# [Text]
The lockdowns of 2020 and 2021 were tough. But amidst the difficulties, many of us found that there were some unexpected blessings that emerged out of those trying times. For me, one of those blessings, perhaps counterintuitively, was the development of some new friendships.
As the first lockdown began to ease, I connected with a family who had joined my church shortly before Covid hit. We quickly became good friends. As tiers and restrictions and lockdowns remerged, we sustained our friendship through Zoom dinners, walks, and winter evenings sitting around a fire pit, wrapped in blankets, watching Downton Abbey on an old laptop. It was an unconventional season of friendship deepening, but it was a real lifeline to me as a single guy in lockdown.
As restrictions slowly began to lift and some level of normality seemed to be appearing on the horizon, we found ourselves reflecting on what lockdown had given us. I was really struck by a comment both of my new friends made, independently of each other, around this time:
‘We’re really glad that we’ve connected over lockdown, because we don’t think you would have been around enough for it to have happened like this if life had carried on as normal.’
Those words were said with genuine gratitude. They really were glad and grateful for the opportunity that lockdown had given us to connect regularly and to become part of each other’s lives. But God also used those words to challenge me. Was it true that had it not been for lockdown I wouldn’t have had time to develop such an important new friendship? Was there something wrong in that? As I reflected, I realised it probably was true that I wouldn’t have had time for this new friendship, and I think there is something wrong in that.
I have the privilege of travelling a lot to teach at various churches and events. I also enjoy going to visit various friends I have dotted around the country. It’s true that when not in lockdown, I’m often not at home a lot. One of the blessings of singleness for me has been a freedom to travel to serve others and to see friends.
Just because I’m single doesn’t mean I don’t have relational responsibilities.
But there’s a risk in that blessing, the risk that my local friends feel they are just there to fill in the gaps or that they just get the dregs of my time. As I reflected on that, I realised that’s not how I want things to be. And I realised something important: just because I’m single doesn’t mean I don’t have relational responsibilities.
Singleness does give a whole load of freedom and flexibility that isn’t available to those who are married. In fact, these freedoms are one of the reasons that Apostle Paul thinks singleness is preferable to marriage (1 Corinthians 7:32-35). Married people are rightly anxious about how to love and care for their spouse; single people have freedom to be anxious ‘about the things of the Lord’ (1 Corinthians 7:32). There should be a difference between those of us who are married and those of us who are single because a marriage relationship adds a particular set of demands on each partner.

# [Extracted information]
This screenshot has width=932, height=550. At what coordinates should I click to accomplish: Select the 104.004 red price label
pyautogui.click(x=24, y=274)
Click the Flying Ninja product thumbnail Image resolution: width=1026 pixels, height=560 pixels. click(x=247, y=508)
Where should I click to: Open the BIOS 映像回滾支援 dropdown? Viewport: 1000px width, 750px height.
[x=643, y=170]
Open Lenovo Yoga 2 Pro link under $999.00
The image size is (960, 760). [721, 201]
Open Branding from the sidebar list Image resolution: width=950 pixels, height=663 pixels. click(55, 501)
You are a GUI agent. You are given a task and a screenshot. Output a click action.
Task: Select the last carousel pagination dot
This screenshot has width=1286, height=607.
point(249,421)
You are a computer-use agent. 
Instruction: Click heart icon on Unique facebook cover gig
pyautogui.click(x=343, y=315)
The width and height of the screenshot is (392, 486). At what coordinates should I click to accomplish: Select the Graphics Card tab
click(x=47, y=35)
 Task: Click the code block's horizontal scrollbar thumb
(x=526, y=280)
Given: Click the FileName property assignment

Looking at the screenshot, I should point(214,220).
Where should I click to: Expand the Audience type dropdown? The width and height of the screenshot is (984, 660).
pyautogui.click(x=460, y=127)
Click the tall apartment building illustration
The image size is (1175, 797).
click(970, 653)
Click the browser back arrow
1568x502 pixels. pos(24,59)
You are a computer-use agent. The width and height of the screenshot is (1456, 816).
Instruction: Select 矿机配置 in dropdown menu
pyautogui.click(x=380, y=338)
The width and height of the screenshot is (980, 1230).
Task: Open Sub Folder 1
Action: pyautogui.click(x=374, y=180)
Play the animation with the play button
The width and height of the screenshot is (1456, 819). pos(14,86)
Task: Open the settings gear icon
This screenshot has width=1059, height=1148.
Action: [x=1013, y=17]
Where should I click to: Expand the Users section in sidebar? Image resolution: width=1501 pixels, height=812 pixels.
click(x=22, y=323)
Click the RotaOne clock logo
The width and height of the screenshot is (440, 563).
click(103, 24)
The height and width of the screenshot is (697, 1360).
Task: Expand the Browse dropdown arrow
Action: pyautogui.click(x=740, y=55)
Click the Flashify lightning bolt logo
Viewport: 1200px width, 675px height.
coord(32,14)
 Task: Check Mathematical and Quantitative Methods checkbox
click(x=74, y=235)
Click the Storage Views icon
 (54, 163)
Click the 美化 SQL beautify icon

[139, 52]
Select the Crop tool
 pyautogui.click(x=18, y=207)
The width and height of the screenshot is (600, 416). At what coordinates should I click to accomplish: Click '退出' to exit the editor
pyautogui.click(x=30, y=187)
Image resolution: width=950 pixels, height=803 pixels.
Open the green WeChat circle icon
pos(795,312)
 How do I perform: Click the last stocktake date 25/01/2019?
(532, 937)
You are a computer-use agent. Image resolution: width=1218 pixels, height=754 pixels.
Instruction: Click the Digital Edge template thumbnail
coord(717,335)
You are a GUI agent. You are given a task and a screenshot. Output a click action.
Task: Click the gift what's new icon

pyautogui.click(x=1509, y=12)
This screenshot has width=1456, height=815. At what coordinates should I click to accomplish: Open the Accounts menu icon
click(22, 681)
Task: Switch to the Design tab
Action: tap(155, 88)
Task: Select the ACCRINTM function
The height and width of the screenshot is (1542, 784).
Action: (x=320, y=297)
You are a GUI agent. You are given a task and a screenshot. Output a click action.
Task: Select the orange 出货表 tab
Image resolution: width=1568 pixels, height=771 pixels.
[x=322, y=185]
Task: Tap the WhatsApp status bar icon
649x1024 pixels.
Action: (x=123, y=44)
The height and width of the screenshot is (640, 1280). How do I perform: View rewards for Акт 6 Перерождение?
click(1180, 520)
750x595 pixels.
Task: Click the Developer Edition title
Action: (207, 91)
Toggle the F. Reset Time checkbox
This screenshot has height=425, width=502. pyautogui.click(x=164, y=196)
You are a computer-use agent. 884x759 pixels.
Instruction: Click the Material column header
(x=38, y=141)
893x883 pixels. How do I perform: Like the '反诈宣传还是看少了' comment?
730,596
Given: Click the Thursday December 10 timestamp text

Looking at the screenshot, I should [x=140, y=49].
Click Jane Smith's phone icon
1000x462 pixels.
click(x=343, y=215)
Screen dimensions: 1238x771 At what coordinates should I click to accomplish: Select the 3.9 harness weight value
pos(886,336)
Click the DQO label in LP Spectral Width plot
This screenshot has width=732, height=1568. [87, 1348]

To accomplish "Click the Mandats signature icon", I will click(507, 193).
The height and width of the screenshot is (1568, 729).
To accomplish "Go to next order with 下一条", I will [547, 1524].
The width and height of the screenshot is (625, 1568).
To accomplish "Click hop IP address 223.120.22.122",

# [Explore the material]
**A.** Echo the lockdown text word for word, from "The lockdowns of" to "some new friendships.".
**B.** In the lockdown text, which Bible passage is cited for the Apostle Paul's view that singleness is preferable to marriage?

# [Answers provided]
**A.**
The lockdowns of 2020 and 2021 were tough. But amidst the difficulties, many of us found that there were some unexpected blessings that emerged out of those trying times. For me, one of those blessings, perhaps counterintuitively, was the development of some new friendships.

**B.** 1 Corinthians 7:32-35.